* Supplied passage:
###
# Amish farms for homesteading



## Obligated (Apr 11, 2011)

Good evening. I have been reading, thinking, taking notes, and processing for about a year now. Not in a position to buy land yet but hopefully by next year. 

I have seen several Amish farms for sale in Central Ky. Barns, out buildings, land enough for my adult children to build or homes already built. I would love to hear what others have to say on this subject.

There would be no electric so wiring and a solar system would be required.
There would be no bathrooms so that would be built as well as septic and leech beds. 

Part of the issue for my family is that one of my sons and I seem to be at odds. I am wanting to homestead and be as self sufficient as possible, while he is so survivalist minded. He sees the world as "when the sh.. hits the fan" while I just want to live well, keep the governement out of my business and allow my family to be safe without worrying about starving to death.

Thank you for any thoughts.
###
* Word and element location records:
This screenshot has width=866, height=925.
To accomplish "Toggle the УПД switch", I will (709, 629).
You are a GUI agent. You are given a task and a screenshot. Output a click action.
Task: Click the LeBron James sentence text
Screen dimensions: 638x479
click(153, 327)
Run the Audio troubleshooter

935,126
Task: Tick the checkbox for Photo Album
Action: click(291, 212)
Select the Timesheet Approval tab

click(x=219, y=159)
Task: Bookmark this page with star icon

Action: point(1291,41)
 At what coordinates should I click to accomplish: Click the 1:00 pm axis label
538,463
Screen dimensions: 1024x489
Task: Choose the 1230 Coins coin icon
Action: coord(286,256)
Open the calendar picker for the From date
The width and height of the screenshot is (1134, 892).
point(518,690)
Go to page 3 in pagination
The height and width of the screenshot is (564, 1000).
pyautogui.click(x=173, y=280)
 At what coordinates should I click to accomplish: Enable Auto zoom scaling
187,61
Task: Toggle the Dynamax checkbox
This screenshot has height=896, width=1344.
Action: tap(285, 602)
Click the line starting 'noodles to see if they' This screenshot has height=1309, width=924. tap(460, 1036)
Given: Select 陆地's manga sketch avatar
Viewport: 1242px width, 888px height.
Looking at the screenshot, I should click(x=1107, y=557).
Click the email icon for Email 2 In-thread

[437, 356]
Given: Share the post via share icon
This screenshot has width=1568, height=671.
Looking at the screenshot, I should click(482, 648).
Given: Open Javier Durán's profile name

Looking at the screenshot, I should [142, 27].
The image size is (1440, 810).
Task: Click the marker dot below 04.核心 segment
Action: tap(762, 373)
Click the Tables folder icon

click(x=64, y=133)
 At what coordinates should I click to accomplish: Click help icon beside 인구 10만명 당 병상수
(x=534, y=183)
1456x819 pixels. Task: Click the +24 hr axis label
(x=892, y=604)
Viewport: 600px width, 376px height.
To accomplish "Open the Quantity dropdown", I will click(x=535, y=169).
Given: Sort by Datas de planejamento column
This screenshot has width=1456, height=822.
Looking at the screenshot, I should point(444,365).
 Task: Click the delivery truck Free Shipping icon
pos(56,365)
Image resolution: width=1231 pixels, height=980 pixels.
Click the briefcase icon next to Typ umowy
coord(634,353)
###
* What you will do:
1. Can you transcribe the records starting at the line that contains "You are a GUI" and ending at the line that contains "Action: coord(286,256)", with both of those lines included?
2. Could you pick up the forum post about buying Amish farms for homesteading and carry it on from its last sentence?
The forum post and the records come from unrelated sources.

* Solved problems:
1.
You are a GUI agent. You are given a task and a screenshot. Output a click action.
Task: Click the LeBron James sentence text
Screen dimensions: 638x479
click(153, 327)
Run the Audio troubleshooter

935,126
Task: Tick the checkbox for Photo Album
Action: click(291, 212)
Select the Timesheet Approval tab

click(x=219, y=159)
Task: Bookmark this page with star icon

Action: point(1291,41)
 At what coordinates should I click to accomplish: Click the 1:00 pm axis label
538,463
Screen dimensions: 1024x489
Task: Choose the 1230 Coins coin icon
Action: coord(286,256)

2.
----------



## SageAdvicefarmgirl (Jun 23, 2011)

Obligated said:


> Good evening. I have been reading, thinking, taking notes, and processing for about a year now. Not in a position to buy land yet but hopefully by next year.
> 
> I have seen several Amish farms for sale in Central Ky. Barns, out buildings, land enough for my adult children to build or homes already built. I would love to hear what others have to say on this subject.
> 
> ...


Hello! I can't give much help on the Amish Farms bit except to say you should be able to talk to a contractor in the area to get an extimate for whatever improvements you would like. My husband and I lived in a home that was built in 1904 and how they ended up plumbing the home was to put a bathroom off the back porch, shared wall with the kitchen so all pumbing was in that wall and drains accessable under the porch.

Regarding the family issue, we have 4 adult children, all married, at varying degrees of "prepping". I too, wish mainly to be self sufficient, after all, the SHTF can take any number of forms, and has been widely discussed here on this forum, has probably ALREADY hit the fan, its just on slow speed so no one really notices, except our types. So for the LONG haul, your plan is great, let your son know that he and his family are welcome and important to your plan, and that his plan may well become a necessity someday. Yours is for RIGHT NOW.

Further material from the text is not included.